COMPITO → Secondo il testo scelto, perché Joanne Saulus e Gaudius Romano interrogarono i taglialegna dei territori di Scalea, Orsomarso e Verbicaro? Rispondi in una o due frasi.

TESTO SCELTO →

____

I lavori di ricostruzione della basilica si trascinarono per anni, fra soste forzate e contestazioni, soprattutto per i lunghi tempi occorrenti al pagamento di legnami estratti su terreni privati e su indugi e rinvii nel retribuire la manodopera, circostanze che i “delegati” del cardinale Colonna trascuravano e parecchio.
Al ritardo nella consegna del legname, concorsero certamente abusi, egoismi, truffe, appropriazioni.
Come sovente avviene in casi simili, la faccenda ebbe sbocco giudiziario.
Joanne Saulus, mastro giurato e Gaudius Romano, giudice, entrambi da Scalea, sulla base di un rendiconto steso da Filippo Venuto e da Pisano Angelo, “magistri” da Scalea, svolsero inchieste interrogando taglialegna operanti nei territori di Scalea, Orsomarso e Verbicaro, allo scopo di acquisire elementi utili per poter stabilire un valore equo del legname già tagliato in foreste e boschi di privati.
Non è da escludere che l’indagine mirasse a stabilire la somma da corrispondere quale indennità per il legname, probabilmente requisito in esecuzione di esproprio disposto dal sovrano o da un suo delegato, secondo spiccio ed usuale modo di procedere della “curia” angioina.

____

RIGHE →
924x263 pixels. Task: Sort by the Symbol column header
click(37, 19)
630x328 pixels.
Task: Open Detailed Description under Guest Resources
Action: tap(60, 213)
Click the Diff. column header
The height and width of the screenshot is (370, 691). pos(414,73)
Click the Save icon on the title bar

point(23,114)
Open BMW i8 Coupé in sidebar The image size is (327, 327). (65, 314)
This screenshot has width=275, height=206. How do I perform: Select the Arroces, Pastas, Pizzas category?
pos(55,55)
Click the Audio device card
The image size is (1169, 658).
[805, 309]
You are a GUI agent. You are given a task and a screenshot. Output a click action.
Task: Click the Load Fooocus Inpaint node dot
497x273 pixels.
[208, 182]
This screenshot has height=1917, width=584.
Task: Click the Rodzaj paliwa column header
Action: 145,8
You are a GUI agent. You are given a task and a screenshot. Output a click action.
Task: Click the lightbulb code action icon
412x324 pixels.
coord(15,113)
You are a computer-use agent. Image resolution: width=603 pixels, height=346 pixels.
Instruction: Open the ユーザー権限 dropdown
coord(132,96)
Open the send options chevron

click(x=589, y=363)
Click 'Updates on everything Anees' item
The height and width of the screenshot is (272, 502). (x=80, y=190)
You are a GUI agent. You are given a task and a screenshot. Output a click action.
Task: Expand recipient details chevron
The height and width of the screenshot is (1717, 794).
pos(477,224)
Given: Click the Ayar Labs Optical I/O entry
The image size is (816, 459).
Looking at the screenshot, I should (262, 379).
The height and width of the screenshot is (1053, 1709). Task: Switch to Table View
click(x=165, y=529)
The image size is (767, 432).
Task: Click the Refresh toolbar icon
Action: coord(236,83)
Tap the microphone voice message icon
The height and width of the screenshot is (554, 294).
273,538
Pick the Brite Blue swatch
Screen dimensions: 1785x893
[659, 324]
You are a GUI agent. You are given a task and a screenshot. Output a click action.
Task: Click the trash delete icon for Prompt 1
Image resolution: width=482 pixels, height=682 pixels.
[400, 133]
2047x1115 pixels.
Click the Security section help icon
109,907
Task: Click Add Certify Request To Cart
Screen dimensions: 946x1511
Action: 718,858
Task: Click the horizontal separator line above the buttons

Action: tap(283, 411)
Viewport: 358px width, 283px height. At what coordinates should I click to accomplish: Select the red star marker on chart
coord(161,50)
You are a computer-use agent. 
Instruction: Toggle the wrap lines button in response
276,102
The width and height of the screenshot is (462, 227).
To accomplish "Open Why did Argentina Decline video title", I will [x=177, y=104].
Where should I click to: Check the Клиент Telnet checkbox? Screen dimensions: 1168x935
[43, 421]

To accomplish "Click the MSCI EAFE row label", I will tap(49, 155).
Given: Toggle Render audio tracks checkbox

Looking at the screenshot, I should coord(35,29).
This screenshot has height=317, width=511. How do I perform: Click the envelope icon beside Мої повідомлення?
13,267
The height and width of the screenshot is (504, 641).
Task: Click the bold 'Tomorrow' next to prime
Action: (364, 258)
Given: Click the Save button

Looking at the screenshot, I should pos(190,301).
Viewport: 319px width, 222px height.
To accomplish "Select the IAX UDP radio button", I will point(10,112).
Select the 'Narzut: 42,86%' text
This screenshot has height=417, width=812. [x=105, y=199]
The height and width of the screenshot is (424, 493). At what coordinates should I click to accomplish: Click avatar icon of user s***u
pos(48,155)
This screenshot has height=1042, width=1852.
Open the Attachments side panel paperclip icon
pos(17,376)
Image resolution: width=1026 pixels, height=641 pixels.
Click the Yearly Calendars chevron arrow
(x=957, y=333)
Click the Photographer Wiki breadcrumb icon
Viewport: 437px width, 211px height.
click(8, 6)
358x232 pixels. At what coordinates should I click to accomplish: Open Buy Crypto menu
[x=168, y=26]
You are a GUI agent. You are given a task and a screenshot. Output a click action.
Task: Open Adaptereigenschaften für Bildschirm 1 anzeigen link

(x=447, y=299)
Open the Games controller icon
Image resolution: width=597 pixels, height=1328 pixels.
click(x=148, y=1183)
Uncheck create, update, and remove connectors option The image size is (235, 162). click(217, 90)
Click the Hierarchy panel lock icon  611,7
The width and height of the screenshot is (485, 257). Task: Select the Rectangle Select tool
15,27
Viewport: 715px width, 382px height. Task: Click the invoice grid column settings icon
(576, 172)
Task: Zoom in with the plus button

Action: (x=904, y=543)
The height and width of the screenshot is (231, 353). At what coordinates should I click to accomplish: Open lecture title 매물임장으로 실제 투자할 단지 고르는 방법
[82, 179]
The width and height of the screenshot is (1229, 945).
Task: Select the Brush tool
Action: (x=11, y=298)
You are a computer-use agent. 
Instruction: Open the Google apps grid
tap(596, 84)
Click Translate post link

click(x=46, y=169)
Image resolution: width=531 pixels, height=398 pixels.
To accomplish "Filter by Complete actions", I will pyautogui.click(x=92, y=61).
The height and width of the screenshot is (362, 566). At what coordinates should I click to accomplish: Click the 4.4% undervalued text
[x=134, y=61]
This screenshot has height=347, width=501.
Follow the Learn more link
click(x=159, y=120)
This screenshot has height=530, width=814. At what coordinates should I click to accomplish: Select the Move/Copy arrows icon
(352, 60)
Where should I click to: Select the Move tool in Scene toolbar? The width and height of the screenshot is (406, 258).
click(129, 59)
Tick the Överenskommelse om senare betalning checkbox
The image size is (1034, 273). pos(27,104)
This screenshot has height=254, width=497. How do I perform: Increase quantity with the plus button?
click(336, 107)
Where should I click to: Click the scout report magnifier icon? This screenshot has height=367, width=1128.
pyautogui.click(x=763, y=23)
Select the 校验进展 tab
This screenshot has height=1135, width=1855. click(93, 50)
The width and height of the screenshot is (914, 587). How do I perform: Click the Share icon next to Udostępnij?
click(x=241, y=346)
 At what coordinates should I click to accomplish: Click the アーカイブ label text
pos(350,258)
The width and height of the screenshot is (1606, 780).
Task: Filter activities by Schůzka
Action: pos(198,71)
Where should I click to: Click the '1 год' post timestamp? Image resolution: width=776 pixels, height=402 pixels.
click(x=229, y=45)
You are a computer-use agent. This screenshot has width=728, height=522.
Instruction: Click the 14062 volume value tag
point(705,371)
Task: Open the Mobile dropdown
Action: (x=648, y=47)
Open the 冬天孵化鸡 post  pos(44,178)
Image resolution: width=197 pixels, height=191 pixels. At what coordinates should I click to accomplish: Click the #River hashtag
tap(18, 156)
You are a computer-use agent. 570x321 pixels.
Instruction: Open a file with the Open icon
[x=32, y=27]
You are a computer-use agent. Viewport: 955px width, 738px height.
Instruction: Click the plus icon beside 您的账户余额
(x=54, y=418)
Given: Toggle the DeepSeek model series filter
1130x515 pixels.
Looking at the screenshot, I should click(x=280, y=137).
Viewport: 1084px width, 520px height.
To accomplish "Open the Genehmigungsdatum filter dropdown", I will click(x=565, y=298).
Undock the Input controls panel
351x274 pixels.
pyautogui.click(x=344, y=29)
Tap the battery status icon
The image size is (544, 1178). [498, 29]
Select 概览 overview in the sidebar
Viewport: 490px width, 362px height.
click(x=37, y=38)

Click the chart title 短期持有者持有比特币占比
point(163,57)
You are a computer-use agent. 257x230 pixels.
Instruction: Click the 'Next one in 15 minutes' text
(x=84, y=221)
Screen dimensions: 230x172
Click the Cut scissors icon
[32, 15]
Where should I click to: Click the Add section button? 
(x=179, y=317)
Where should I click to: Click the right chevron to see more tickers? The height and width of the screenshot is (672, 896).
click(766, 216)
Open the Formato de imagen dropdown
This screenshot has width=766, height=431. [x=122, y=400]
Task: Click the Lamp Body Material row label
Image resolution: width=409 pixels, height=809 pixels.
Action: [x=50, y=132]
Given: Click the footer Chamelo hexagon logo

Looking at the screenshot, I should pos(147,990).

____

SOLUZIONE SCRITTA → Li interrogarono per raccogliere elementi utili a stabilire un valore equo del legname già tagliato nelle foreste e nei boschi dei privati.